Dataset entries

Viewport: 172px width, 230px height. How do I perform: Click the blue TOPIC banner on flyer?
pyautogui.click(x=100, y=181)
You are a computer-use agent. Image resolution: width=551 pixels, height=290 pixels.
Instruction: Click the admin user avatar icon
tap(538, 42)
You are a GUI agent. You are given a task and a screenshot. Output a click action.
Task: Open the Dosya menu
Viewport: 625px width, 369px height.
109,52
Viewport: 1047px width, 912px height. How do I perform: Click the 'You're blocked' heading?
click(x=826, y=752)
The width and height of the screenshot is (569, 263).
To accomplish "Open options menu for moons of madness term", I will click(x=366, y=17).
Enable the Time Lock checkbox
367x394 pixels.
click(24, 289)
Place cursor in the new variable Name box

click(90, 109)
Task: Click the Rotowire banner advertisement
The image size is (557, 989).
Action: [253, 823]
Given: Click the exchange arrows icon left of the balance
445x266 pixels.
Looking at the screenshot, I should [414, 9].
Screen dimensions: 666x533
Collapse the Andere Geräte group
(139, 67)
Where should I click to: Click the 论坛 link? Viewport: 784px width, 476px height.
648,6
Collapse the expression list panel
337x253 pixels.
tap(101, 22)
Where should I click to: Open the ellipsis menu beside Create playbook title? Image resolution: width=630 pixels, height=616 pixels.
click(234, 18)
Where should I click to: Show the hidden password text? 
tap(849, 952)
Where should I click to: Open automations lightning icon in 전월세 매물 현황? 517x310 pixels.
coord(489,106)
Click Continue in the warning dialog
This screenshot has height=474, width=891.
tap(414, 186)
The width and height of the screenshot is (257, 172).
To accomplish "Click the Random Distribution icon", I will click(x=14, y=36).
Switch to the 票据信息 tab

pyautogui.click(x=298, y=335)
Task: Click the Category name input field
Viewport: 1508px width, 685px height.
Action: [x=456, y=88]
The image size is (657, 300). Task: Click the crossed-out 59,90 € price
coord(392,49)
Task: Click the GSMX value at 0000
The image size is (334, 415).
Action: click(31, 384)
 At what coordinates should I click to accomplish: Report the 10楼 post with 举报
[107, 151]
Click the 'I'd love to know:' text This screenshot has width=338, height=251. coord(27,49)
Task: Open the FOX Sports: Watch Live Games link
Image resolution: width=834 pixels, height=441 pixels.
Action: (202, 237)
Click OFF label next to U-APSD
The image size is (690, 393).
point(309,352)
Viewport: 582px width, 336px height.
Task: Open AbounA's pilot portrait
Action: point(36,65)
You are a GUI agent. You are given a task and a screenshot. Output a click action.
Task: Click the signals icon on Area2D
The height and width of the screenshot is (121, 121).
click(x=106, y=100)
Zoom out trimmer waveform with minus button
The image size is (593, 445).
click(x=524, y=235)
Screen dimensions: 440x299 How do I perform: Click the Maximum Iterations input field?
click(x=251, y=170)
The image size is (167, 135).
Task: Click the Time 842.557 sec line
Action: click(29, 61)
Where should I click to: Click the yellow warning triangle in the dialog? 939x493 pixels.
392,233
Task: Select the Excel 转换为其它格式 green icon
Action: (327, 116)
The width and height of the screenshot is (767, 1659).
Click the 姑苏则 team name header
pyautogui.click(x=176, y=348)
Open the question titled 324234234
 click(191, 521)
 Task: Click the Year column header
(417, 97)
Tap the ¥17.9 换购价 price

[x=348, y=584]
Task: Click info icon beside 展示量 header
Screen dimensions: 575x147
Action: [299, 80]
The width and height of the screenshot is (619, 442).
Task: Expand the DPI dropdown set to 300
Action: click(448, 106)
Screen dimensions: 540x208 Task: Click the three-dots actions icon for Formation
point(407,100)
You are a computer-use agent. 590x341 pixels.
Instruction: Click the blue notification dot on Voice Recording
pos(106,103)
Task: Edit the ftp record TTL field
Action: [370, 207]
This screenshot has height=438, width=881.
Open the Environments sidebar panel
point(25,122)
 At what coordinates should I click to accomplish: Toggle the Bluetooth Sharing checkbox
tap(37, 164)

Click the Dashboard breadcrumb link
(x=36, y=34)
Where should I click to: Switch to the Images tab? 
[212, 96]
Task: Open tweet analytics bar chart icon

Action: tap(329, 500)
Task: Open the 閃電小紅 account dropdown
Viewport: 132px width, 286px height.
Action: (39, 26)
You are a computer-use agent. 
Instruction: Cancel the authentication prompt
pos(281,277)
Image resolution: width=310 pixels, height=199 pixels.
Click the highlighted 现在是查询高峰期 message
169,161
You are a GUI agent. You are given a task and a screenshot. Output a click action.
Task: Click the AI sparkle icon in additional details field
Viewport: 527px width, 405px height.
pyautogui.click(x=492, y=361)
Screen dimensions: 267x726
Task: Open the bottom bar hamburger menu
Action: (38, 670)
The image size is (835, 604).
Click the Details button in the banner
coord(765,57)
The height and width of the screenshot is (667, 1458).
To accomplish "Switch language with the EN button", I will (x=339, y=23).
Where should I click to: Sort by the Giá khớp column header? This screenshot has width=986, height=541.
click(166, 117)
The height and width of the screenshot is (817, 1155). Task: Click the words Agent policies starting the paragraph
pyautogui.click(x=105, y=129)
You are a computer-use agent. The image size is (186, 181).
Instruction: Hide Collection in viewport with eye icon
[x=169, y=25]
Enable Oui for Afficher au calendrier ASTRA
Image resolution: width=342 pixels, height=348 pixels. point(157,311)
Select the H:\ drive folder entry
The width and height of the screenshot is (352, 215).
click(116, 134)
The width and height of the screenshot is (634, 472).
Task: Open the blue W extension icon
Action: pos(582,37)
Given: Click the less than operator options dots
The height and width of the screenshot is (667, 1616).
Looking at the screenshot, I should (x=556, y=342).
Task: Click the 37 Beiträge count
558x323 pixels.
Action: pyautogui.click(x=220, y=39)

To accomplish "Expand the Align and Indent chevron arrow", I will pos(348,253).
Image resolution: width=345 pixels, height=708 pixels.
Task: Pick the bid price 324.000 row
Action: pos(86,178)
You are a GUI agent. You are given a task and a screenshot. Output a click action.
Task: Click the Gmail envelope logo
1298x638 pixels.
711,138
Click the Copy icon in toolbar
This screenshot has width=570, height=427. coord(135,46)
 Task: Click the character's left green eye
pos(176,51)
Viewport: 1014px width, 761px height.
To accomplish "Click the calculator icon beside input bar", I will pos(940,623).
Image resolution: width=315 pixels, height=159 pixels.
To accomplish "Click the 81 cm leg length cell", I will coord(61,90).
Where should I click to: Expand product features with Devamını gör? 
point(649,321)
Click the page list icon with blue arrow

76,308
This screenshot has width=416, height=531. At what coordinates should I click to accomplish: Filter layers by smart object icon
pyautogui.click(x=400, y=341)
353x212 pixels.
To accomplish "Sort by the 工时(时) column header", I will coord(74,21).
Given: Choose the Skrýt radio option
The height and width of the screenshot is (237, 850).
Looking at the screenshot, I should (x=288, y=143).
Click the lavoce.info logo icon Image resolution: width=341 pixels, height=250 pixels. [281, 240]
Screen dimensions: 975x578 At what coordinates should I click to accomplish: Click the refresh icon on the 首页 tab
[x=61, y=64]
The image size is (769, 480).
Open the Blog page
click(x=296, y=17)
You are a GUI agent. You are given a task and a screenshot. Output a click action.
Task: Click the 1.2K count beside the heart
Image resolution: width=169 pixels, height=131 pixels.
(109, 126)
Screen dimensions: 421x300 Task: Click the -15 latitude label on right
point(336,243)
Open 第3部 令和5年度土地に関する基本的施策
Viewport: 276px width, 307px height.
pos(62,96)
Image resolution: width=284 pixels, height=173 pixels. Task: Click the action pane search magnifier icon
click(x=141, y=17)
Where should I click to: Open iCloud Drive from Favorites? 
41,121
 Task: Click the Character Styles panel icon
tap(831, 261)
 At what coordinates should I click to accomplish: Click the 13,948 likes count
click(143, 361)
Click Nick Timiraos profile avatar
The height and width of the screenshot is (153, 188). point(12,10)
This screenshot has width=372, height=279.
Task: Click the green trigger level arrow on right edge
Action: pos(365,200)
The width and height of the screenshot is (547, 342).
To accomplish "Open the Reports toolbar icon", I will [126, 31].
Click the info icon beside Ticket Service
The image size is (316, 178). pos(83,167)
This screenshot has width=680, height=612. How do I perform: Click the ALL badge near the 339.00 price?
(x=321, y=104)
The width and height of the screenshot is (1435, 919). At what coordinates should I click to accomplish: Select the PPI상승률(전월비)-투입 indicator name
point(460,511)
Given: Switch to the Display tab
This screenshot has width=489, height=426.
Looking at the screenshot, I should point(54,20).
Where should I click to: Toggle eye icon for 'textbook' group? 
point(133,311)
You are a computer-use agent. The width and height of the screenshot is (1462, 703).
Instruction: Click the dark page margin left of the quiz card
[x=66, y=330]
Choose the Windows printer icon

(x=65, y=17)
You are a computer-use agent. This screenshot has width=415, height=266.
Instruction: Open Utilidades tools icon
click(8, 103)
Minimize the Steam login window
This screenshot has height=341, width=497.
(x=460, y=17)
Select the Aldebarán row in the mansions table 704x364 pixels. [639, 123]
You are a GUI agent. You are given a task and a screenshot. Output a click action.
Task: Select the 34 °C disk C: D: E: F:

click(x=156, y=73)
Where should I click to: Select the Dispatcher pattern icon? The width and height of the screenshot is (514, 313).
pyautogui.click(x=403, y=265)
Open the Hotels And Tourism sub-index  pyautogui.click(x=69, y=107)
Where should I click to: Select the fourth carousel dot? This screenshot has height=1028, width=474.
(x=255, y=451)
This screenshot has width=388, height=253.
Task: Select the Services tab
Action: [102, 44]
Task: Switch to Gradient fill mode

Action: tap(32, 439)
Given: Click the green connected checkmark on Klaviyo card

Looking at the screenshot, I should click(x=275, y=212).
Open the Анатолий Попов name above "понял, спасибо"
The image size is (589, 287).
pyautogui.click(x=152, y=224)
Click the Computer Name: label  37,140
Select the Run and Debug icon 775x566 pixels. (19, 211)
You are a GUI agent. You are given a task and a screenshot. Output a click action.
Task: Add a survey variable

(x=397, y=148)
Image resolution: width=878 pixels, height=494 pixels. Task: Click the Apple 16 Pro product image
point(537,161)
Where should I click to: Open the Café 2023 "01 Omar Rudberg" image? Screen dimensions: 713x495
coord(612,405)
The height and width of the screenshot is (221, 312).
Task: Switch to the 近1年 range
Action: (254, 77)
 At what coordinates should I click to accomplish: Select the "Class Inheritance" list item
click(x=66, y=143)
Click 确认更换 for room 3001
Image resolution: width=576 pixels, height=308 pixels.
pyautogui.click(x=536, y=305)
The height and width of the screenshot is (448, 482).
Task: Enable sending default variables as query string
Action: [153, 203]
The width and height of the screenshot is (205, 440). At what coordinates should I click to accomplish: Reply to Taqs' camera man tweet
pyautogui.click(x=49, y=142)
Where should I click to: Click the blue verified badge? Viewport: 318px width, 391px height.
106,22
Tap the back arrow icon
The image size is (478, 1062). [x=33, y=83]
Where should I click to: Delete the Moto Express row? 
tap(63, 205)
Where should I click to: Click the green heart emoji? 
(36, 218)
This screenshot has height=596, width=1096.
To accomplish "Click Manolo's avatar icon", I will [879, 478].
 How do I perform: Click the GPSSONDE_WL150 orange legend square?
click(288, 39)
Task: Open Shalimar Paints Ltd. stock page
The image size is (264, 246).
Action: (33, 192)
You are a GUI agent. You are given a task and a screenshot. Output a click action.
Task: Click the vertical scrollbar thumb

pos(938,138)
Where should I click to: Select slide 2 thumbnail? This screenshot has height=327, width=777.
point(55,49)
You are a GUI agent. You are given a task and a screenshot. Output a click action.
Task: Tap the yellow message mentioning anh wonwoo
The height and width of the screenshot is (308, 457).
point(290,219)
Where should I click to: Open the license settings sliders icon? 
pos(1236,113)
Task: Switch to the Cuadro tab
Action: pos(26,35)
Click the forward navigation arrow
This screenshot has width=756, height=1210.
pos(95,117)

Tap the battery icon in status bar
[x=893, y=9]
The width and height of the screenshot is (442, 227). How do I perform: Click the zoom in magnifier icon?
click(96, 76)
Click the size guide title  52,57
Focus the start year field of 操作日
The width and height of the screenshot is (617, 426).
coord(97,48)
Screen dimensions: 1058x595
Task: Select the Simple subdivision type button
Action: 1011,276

> [WHAT TO DO] Within the records, how many lines include "logo"? The answer is the number and nothing else.

> [ANSWER FOR THIS EXERCISE] 2